→ **TASK**: Below are some records; copy each line in them that contains "screenshot".

→ **INPUT DATA**:
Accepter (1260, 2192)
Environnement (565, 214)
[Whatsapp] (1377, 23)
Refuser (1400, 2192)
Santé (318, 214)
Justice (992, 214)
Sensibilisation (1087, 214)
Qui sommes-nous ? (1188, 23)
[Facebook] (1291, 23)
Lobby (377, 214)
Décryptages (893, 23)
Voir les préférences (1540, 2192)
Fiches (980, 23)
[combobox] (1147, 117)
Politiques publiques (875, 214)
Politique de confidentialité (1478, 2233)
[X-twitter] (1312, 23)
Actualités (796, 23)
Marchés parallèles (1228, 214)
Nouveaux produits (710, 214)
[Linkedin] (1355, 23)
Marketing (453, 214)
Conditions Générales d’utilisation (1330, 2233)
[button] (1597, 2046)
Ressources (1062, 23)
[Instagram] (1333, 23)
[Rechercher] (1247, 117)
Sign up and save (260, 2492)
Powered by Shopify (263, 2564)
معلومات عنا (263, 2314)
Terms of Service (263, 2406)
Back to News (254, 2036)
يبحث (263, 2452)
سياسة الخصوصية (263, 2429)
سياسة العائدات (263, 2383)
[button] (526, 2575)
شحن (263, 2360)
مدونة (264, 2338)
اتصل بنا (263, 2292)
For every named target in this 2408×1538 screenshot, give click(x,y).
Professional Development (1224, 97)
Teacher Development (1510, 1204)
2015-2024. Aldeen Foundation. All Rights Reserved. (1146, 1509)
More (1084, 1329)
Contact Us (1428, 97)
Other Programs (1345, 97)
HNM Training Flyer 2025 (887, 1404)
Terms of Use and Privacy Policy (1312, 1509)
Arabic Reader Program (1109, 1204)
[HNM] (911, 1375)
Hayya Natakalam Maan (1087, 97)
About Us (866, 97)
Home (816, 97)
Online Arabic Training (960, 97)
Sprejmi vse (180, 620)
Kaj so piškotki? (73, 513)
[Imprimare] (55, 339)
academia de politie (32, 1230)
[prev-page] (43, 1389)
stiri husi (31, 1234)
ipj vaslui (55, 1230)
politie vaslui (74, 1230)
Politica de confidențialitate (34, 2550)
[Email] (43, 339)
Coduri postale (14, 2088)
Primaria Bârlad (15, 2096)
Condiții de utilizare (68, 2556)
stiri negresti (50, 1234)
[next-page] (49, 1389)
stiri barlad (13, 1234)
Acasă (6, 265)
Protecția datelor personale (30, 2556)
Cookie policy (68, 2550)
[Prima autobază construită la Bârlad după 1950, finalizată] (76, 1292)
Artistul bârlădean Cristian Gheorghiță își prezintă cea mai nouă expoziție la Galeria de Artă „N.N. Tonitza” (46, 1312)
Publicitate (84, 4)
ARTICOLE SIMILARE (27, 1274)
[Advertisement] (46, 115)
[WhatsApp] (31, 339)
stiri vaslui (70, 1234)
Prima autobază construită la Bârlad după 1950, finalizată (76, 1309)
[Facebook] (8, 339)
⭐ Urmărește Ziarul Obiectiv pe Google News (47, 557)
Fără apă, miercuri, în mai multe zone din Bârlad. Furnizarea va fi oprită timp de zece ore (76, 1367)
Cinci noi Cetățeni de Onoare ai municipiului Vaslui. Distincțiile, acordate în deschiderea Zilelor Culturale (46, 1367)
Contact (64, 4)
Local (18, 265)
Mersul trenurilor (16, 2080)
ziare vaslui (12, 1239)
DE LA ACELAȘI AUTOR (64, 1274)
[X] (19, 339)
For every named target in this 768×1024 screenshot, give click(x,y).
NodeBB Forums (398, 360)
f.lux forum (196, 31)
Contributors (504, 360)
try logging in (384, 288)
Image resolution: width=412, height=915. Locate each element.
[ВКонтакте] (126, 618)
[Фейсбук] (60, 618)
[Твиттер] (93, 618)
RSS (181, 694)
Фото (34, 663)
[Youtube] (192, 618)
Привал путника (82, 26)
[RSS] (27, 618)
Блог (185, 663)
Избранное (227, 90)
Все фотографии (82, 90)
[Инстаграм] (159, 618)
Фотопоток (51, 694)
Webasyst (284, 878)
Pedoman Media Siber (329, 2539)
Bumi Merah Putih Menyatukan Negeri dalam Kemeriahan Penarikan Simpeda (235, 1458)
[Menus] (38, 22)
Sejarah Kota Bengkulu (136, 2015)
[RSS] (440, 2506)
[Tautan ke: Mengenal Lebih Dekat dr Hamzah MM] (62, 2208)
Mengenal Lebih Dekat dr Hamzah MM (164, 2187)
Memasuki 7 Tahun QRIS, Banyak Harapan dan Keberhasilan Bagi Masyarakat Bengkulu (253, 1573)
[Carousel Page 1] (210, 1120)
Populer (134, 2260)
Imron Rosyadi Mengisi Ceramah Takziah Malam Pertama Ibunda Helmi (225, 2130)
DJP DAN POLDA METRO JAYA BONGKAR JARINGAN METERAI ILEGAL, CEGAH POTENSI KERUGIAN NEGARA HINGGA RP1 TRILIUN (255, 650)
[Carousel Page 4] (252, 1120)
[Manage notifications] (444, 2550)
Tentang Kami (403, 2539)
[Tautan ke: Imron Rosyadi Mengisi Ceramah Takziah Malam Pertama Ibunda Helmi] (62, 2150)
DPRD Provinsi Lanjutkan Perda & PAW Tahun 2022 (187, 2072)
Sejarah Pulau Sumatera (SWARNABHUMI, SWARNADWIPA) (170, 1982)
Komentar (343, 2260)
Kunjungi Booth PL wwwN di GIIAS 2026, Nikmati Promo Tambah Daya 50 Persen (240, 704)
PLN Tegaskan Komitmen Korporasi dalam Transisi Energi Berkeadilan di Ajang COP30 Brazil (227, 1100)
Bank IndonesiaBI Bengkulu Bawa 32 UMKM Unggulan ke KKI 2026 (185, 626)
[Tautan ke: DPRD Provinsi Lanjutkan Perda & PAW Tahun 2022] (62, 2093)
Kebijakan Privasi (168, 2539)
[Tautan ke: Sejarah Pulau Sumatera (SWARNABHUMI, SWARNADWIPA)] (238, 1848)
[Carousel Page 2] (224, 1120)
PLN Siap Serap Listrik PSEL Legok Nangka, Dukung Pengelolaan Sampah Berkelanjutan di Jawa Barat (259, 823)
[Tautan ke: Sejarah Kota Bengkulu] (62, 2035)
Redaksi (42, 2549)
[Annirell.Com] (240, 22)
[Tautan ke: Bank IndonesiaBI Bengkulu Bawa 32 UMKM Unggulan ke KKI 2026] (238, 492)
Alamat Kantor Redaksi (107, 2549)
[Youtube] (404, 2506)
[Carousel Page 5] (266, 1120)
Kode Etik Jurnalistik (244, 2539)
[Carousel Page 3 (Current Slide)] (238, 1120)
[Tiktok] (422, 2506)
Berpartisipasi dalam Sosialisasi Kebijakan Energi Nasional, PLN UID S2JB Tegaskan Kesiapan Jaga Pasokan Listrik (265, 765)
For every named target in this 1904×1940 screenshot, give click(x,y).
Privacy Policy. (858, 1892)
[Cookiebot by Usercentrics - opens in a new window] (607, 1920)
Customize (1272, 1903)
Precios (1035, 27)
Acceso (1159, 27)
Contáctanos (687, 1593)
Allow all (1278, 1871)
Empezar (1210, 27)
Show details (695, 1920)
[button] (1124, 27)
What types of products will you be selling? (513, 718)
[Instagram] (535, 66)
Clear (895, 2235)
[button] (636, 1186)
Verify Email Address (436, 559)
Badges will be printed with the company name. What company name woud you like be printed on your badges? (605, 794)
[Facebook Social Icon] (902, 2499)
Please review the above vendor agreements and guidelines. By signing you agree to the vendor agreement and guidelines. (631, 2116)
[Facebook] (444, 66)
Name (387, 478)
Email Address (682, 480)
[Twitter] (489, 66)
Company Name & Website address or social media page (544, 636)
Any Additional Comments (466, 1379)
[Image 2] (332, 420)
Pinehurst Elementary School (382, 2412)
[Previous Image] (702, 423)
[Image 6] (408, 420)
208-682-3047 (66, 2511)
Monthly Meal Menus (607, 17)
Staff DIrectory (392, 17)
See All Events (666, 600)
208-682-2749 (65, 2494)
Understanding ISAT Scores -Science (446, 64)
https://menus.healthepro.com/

→ **TASK RESULT**:
For every named target in this 2408×1538 screenshot, give click(x,y).
For every named target in this 768×1024 screenshot, give click(x,y).
For every named target in this 1904×1940 screenshot, give click(x,y).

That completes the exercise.